• _TASKS_:
- A) Answer these from the article on Ugandan inflation and prices:
(i) What was the average inflation level in the financial year 2023/24?
(ii) What does a kilogramme of rice currently cost in Kampala city suburbs?
(iii) In what range per litre have local fuel prices stabilized?
- B) Carry on the article about falling prices in Uganda from its last sentence.

Low prices likely to lure Ugandans to spend more cash

Ugandan consumers could get enticed to spend big as inflation rates fall and prices of commodities head south.

Latest data from the Bank of Uganda (BoU) shows inflation levels averaged 3.2 percent in the financial year 2023/24 while annual headline inflation clocked 3.9 percent at the end of June 2024. Annual headline inflation stood at four percent in July.

The Uganda shilling recovered from a record low of Ush3, 942 against the US dollar in August 2023; a source of external inflation pressures tied to imported goods, to less than Ush3, 800 posted in June 2024 on the back of tight monetary policy actions and increased coffee exports.

Easing inflation pressures felt in the second half of 2024 are partly reflected in reduced prices for popular household items.

For instance, a kilogramme of sugar currently costs Ush4,000 ($1.1) in some trading centres compared to Ush4,500 ($1.2) per kilogramme recorded at the beginning of this year. A kilogramme of rice costs Ush3,000 ($0.8) in Kampala city suburbs compared to Ush3,500 ($0.9) recorded at the beginning of 2024, according to local retailers.

Local fuel prices have stabilised at Ush5,000 ($1.3)-Ush5,500 ($1.5) per litre since last year following drastic changes in the international oil market.

(Saved data entries)
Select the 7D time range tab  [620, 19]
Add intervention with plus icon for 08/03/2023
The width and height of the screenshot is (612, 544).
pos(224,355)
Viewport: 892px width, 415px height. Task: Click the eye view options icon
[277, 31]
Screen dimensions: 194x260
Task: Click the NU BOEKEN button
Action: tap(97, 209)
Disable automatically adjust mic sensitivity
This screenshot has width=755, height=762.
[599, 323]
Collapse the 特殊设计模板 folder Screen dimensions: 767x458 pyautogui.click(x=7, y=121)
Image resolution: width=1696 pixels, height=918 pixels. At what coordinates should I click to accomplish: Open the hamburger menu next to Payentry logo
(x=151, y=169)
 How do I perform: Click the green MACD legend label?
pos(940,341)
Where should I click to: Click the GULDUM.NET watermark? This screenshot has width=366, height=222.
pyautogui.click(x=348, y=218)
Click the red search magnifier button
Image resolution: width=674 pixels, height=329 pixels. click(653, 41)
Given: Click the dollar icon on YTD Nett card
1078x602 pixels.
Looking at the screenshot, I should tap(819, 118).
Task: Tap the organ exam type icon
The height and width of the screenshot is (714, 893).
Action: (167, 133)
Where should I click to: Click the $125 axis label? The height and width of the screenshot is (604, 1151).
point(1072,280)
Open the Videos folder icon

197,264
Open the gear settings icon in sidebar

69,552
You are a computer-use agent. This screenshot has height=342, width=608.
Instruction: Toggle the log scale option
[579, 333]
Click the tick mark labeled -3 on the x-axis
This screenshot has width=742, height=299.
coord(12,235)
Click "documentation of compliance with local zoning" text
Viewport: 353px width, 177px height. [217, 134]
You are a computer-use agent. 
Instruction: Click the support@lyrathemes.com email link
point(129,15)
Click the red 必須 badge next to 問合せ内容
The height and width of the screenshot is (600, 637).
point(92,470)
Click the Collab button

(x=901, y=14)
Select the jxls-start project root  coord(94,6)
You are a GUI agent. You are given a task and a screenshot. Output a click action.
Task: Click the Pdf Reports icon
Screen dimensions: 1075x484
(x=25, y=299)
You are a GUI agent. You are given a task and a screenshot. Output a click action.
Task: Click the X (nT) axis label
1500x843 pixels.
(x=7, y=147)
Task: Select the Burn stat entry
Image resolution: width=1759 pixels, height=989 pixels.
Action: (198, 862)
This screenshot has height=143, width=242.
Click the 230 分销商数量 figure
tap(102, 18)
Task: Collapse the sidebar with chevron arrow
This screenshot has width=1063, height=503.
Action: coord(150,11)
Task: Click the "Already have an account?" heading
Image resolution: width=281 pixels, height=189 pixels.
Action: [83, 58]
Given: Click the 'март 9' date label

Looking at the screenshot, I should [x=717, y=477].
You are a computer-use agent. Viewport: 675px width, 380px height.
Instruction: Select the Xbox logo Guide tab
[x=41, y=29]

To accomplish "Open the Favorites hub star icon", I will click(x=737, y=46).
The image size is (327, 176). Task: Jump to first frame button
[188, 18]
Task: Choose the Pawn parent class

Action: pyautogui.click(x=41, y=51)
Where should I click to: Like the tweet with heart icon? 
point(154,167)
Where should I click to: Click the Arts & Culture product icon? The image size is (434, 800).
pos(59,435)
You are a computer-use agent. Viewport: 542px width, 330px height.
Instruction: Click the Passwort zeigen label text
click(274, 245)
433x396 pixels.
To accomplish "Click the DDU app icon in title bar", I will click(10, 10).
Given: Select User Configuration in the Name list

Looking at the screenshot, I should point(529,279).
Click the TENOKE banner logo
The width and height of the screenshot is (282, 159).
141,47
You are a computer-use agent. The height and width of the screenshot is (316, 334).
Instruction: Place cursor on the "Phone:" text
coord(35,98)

• _RESULTS IN ORDER_:
- A)
(i) 3.2 percent
(ii) Ush3,000 ($0.8)
(iii) Ush5,000 ($1.3) to Ush5,500 ($1.5)

- B)
Local household consumption levels increased by 3.6 percent in 2022/23 and also grew by 8.2 percent in 2023/24, according to a PWC Uganda economic brief. Yet this mix of higher disposable incomes and economic uncertainty could inspire extra caution among local consumers.

“Inflation might have gone down but the economy is too hard on most of us,” Fauz Kaliisa, a forex dealer in Kampala told The EastAfrican.

“This means any savings realised at this time must be put aside for a rainy day to take care of food, school fees, and medical.”

Uganda’s annual headline inflation had hit 10.7 percent in October 2022 amid rising fuel and food prices prompted by consumer demand that arose from the reopening of several economies after a two-year Covid-19 lockdown period.

“What we are seeing is a reduction in the speed of price movements and not collapsing prices,” observed Paul Corti Lakuma, a policy research fellow at the Economic Policy Research Centre (EPRC) at Makerere University.

“Consumers are rational people and I see signs that indicate things might get better soon for them.”